Prodi Fisika ITB Selenggarakan Webinar tentang Metoda Elektromagnetik untuk Kebencanaan
Oleh Adi Permana
Editor Adi Permana
BANDUNG, itb.ac.id – Kelompok Keahlian Fisika Bumi dan Sistem Kompleks, Program Studi Fisika, Fakultas Matematika dan Ilmu Pengetahuan Alam ITB (FMIPA ITB) menyelenggarakan webinar Tentang Metoda Elektromagnetik untuk Kebencanaan, Senin (21/02/2022). Materi pada webinar ini dipaparkan oleh Dosen Fisika ITB, Dr. Nurhasan, S.Si., M.Si.
Indonesia merupakan salah satu negara yang memiliki tingkat kerawanan bencana alam cukup tinggi. Jenis bencana alam yang kerap terjadi di Indonesia adalah gempa bumi dan letusan gunung api. “Hal ini dikarenakan posisi negara kita yang terletak pada pertemuan lempeng-lempeng dunia yang terus bergerak sehingga dapat menyebabkan gempa bumi dan juga munculnya banyak gunung api,” terang Dr. Nurhasan.
Metoda elektromagnetik atau yang bisa disebut magnetotelurik merupakan salah satu metode dari ilmu Fisika Bumi yang dapat banyak berperan dalam kebencanaan melalui penelitian struktur bawah permukaan. “Magnetotelurik bekerja dengan cara melakukan pengukuran medan listrik dan medan magnet di permukaan,” jelas Dr. Nurhasan. Sebaran resistivitas dari bagian bawah permukaan bumi dapat diperoleh melalui pemodelan komputasi baik 1D, 2D maupun 3D.

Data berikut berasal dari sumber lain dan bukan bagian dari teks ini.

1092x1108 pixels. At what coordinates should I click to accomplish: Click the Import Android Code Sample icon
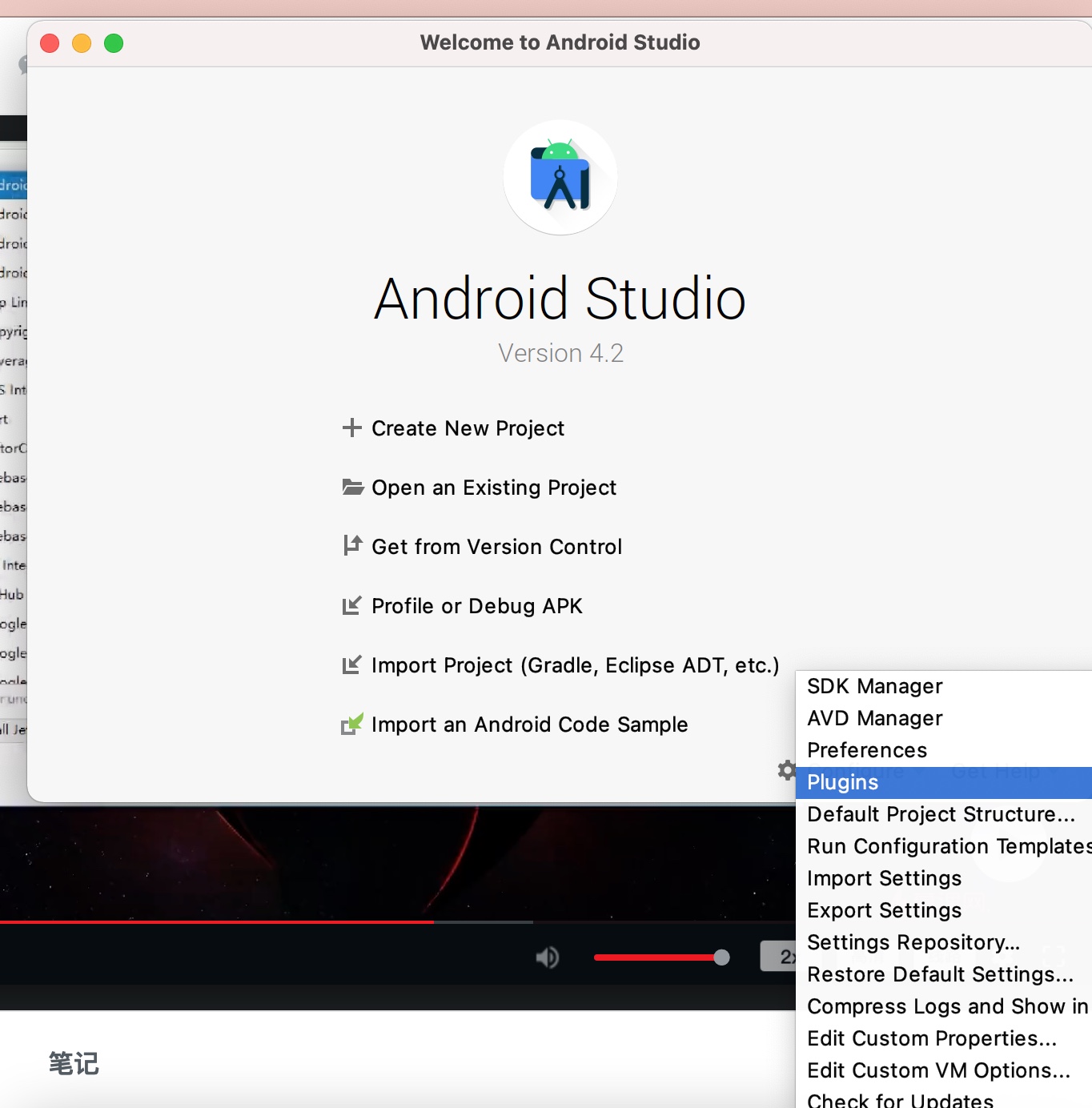tap(352, 725)
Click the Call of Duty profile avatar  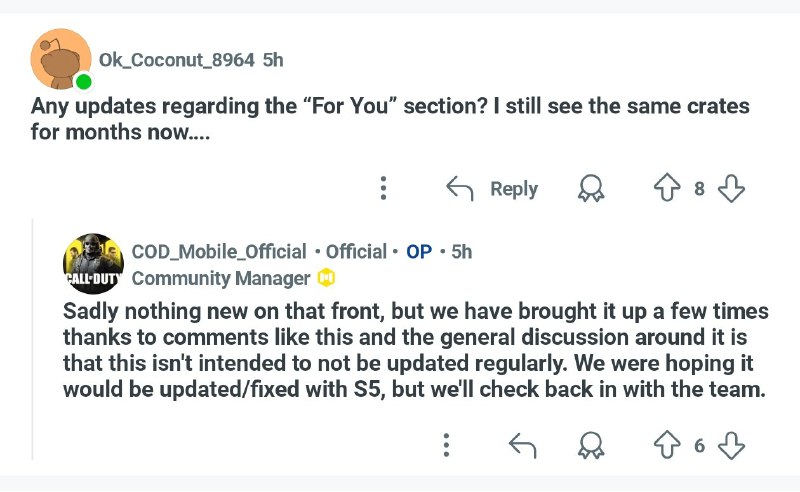tap(93, 263)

Resistivitas sebagai parameter fisis dalam metoda elektromagnetik memiliki peran yang sangat penting dalam menganalisa atau menginterpretasi struktur bawah permukaan. Resistivitas memiliki kaitan dengan fenomena fisis melalui pemodelan dan simulasi komputasi. Resistivitas ini sensitif dengan keberadaan fluida, sehingga cocok untuk diterapkan di daerah gunung api dan sumber panas bumi.
Pada seminar ini juga disampaikan hasil penelitian analisa struktur bawah permukaan bumi berdasarkan pemodelan elektromagnetik yang terkait dengan kegempaan dan proses aktivitas gunung api. Salah satu contoh gunung api yang diterapkan metode magnetotelurik adalah gunung api Kusatsu Shirane di Jepang. “Metode yang dipakai selain metode MT adalah metode Audio MT, dengan range frekuensi 1 - 10 KHz, 0,3 - 320 Hz, dan pengukuran dilakukan pada 91 titik,” jelas Dr. Nurhasan.
Dr. Nurhasan juga menjelaskan, dalam melakukan penelitian terkait kebumian dan kebencanaan, metode yang digunakan tidak hanya satu, melainkan menggunakan gabungan dari beberapa metode untuk mencapai hasil yang optimum.
Bukan hanya di Jepang, gunung di Indonesia juga turut diteliti terkait potensi kebencanaannya. Gunung Tangkuban Perahu menjadi gunung yang diteliti oleh Pusat Survei Geologi dan FMIPA ITB. Penelitian ini merupakan bagian dari kerja sama dengan Pusat Survei Geologi dan FMIPA ITB dengan Kementerian ESDM Indonesia yang disahkan pada tanggal 23 April 2021. Metode yang digunakan dalam penelitian Gunung Tangkuban Parahu ini adalah metode CSAMT + Gravity pada tahun 2018, lalu metode MT pada tahun 2012 dan 2021, serta metode Gravity + Magnetik pada tahun 2021.